> _EXERCISE INSTRUCTIONS_
Your answer should be the lines from the one containing "The image size is (1277, 941)." through the final line below, copied exactly.

> _TASK DATA_
=-=-=-=-=
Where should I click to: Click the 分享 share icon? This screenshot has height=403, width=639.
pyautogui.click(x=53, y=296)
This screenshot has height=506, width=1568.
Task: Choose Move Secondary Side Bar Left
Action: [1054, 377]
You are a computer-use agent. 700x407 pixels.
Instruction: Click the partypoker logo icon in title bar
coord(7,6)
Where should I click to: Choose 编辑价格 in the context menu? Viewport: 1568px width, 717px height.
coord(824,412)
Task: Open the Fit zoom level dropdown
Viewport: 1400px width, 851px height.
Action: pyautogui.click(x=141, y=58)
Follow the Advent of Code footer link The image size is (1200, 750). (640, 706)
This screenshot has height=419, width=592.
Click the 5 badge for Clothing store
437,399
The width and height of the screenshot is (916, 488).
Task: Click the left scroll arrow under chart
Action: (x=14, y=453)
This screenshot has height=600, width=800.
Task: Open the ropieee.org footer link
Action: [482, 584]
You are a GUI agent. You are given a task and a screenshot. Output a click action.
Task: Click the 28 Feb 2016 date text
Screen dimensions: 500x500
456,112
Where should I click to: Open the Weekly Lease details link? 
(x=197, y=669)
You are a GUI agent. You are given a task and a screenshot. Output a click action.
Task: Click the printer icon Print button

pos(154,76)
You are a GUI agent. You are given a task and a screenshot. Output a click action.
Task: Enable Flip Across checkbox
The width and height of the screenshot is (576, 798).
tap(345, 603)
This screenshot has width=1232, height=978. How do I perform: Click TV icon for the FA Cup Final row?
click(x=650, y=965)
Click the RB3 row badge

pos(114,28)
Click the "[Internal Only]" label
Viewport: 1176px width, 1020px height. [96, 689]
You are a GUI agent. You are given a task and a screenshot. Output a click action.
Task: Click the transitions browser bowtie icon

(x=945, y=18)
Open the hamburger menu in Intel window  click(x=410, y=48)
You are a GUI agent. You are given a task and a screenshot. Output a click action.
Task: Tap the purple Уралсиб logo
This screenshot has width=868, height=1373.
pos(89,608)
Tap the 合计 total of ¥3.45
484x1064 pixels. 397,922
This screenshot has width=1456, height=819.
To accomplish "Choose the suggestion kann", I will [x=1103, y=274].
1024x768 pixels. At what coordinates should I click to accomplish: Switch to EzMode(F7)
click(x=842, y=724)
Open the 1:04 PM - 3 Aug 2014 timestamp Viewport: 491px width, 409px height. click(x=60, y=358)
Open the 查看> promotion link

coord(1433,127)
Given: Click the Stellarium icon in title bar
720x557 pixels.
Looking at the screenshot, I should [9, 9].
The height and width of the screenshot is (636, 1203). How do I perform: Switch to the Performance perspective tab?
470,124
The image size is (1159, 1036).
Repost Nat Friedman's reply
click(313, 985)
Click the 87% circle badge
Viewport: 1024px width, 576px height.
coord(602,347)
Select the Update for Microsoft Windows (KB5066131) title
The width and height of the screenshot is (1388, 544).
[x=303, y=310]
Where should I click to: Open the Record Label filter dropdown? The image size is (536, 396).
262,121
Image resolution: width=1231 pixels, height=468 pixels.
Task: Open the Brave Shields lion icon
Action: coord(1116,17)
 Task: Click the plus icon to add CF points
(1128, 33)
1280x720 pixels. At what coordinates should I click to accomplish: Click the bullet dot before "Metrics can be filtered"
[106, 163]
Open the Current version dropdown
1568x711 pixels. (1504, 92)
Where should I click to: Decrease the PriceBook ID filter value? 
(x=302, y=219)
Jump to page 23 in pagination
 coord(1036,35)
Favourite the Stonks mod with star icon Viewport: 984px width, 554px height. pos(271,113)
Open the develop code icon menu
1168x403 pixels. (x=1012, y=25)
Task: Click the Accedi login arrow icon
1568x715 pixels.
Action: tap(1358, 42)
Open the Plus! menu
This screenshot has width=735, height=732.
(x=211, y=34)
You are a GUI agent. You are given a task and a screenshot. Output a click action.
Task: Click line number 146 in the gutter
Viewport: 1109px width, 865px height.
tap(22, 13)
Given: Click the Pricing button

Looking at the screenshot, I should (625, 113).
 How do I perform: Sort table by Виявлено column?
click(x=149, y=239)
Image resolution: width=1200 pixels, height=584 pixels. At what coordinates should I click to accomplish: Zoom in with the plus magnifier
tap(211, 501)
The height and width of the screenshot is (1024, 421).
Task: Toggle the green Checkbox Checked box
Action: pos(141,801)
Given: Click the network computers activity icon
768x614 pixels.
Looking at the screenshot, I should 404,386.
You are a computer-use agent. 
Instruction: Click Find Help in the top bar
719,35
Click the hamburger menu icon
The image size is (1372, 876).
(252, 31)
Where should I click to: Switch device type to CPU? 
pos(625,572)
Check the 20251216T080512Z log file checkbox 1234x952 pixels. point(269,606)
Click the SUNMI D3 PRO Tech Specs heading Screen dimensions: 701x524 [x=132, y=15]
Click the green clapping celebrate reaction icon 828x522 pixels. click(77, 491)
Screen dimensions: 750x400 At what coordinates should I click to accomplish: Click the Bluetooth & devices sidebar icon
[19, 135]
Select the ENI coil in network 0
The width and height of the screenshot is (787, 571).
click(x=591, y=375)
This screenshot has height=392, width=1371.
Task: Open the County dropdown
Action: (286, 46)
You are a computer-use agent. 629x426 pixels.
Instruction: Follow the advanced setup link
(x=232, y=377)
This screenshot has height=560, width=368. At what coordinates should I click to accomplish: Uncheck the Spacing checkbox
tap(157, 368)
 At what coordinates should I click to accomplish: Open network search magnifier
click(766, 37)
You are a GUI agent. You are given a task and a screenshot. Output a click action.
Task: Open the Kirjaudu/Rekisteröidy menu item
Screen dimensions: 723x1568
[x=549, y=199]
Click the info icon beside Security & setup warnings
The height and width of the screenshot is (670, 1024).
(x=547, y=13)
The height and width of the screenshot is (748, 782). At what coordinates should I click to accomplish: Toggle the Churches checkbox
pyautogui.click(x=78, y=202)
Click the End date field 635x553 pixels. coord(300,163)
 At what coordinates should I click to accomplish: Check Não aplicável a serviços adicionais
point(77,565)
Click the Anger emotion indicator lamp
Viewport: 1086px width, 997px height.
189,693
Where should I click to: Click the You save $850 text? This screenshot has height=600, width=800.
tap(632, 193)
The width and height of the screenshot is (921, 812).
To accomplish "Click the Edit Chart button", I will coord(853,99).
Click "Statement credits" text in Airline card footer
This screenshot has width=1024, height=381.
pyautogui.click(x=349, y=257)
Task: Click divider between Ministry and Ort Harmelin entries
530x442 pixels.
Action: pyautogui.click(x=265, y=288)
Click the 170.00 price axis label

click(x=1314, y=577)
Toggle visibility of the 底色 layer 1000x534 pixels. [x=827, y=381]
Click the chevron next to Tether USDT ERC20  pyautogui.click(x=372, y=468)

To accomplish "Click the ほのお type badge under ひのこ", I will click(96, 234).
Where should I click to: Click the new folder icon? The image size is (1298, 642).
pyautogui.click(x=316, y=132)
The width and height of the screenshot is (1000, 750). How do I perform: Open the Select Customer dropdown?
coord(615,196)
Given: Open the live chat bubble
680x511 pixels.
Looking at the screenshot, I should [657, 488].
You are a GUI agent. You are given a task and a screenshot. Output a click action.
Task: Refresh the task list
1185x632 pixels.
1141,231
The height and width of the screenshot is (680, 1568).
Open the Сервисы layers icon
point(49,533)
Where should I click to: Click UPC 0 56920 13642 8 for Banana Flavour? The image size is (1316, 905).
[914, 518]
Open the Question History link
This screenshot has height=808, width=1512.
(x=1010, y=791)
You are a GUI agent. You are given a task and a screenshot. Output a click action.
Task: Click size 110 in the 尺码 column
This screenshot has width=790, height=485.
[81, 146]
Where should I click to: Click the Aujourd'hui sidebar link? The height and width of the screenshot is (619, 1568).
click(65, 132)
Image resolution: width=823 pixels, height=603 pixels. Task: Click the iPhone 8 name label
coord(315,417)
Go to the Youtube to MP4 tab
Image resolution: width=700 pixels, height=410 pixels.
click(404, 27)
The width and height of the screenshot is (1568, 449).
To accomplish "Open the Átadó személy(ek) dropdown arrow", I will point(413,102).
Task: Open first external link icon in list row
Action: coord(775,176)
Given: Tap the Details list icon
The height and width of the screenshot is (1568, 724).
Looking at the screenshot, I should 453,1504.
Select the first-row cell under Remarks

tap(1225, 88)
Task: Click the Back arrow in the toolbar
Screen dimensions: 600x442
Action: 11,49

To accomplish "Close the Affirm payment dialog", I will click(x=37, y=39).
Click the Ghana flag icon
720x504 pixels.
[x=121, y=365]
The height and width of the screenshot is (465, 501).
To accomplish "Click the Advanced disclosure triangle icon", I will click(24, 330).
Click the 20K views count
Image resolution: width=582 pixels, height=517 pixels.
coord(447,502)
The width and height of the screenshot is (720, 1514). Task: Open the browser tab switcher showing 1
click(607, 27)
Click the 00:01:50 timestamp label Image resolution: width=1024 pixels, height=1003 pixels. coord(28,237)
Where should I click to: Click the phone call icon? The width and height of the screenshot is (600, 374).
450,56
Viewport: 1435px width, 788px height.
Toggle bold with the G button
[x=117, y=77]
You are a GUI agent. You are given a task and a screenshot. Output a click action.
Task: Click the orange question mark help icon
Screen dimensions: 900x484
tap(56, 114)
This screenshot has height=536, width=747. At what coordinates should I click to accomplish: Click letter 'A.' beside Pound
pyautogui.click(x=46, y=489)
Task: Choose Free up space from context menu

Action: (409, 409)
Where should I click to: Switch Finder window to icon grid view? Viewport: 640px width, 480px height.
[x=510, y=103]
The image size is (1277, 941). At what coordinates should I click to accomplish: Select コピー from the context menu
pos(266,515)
=-=-=-=-=
> _RESULT_
The image size is (1277, 941). At what coordinates should I click to accomplish: Select コピー from the context menu
pos(266,515)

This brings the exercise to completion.